- _EXCERPT_:
>> start

Beating him until he says “I want to.” And a secular person?

Question

They compel him until he says that they are revealing the will within him
valid for one who chooses to listen 👂 to the word of God.
To the extent that he truly does not choose to listen 👂 to the word of God, 
the space for inner revelation becomes narrower, 
and coercion works—there is a bill of divorce—but it is still a coerced one.
But perhaps since he truly does not believe in the word of God, 
then maybe his halakhic marriage too took effect less fully.
And the more religious he is, the greater the percentage to which the religious marriage takes effect, and the less so, the less it takes effect.
So then we care less that he truly does not want to listen 👂 to the word of God, and we are revealing the inner will less,
because to that extent the religious validity of the marriage too is weaker.
Possible?
 

Answer

I prefer questions to be phrased prosaically and not sung. And all the icons don’t contribute much to the discussion either.
As for your question itself, I have written more than once that this kind of coercion is ineffective on someone who truly does not believe and is not bound by the commandments. See, for example, Column 199.
Regarding marriage, I was asked this following my remarks about the commandments and transgressions of a secular person (in the article “Causing a Secular Person to Sin”), and I said that marriage is a contract, not a commandment. And if someone signed the contract, he is bound by it. Perhaps he did not fulfill a commandment.

>> end

- _DATASET EXCERPT_:
>> start

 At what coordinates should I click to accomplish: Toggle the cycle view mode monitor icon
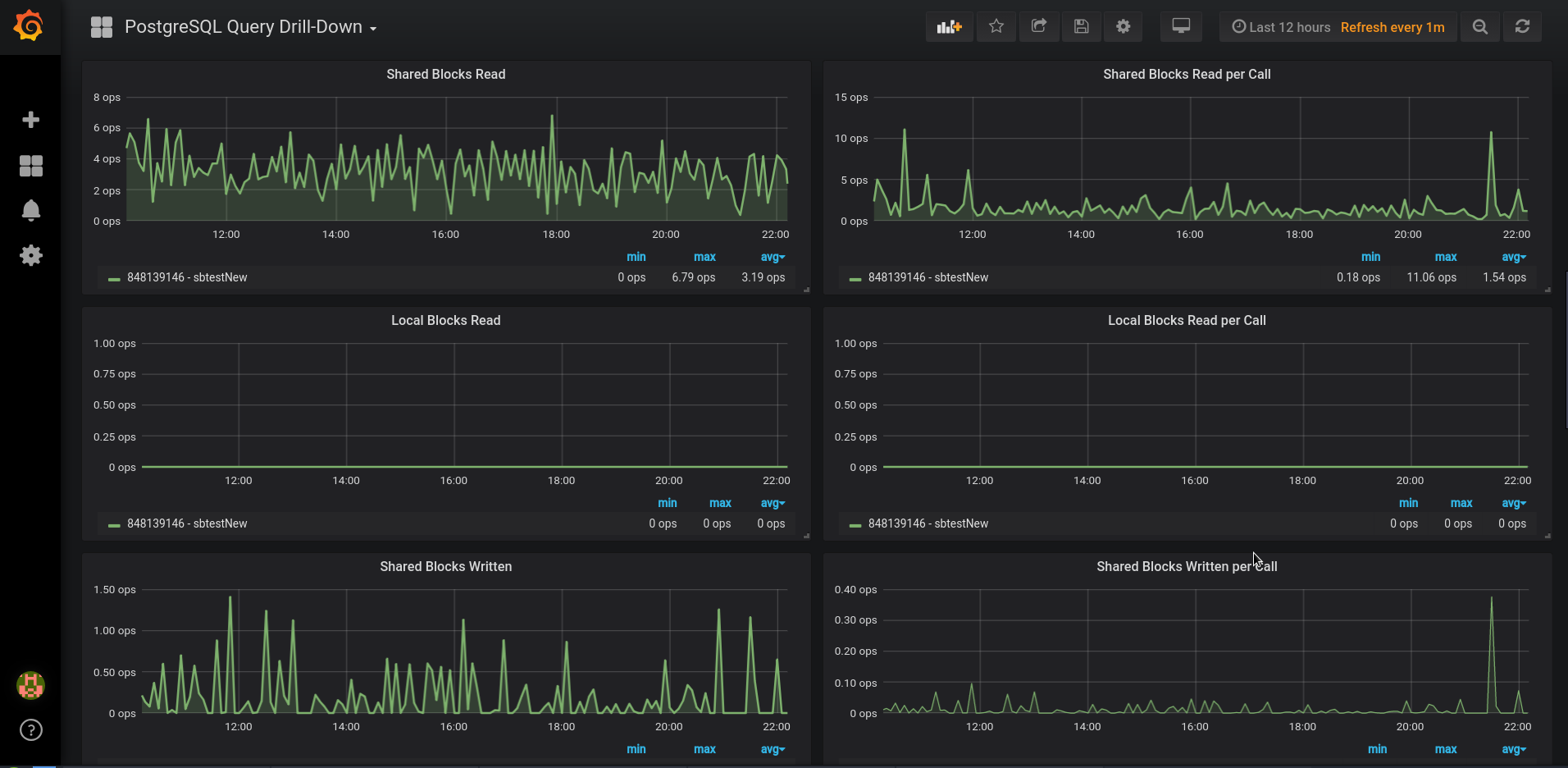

>> end

- _STATED EXERCISE_: Transcribe the passage in the exchange on coerced divorce above, starting with "But perhaps since" and going on through "too is weaker.".

- _SOLUTION FOR THIS PROBLEM_:
But perhaps since he truly does not believe in the word of God, 
then maybe his halakhic marriage too took effect less fully.
And the more religious he is, the greater the percentage to which the religious marriage takes effect, and the less so, the less it takes effect.
So then we care less that he truly does not want to listen 👂 to the word of God, and we are revealing the inner will less,
because to that extent the religious validity of the marriage too is weaker.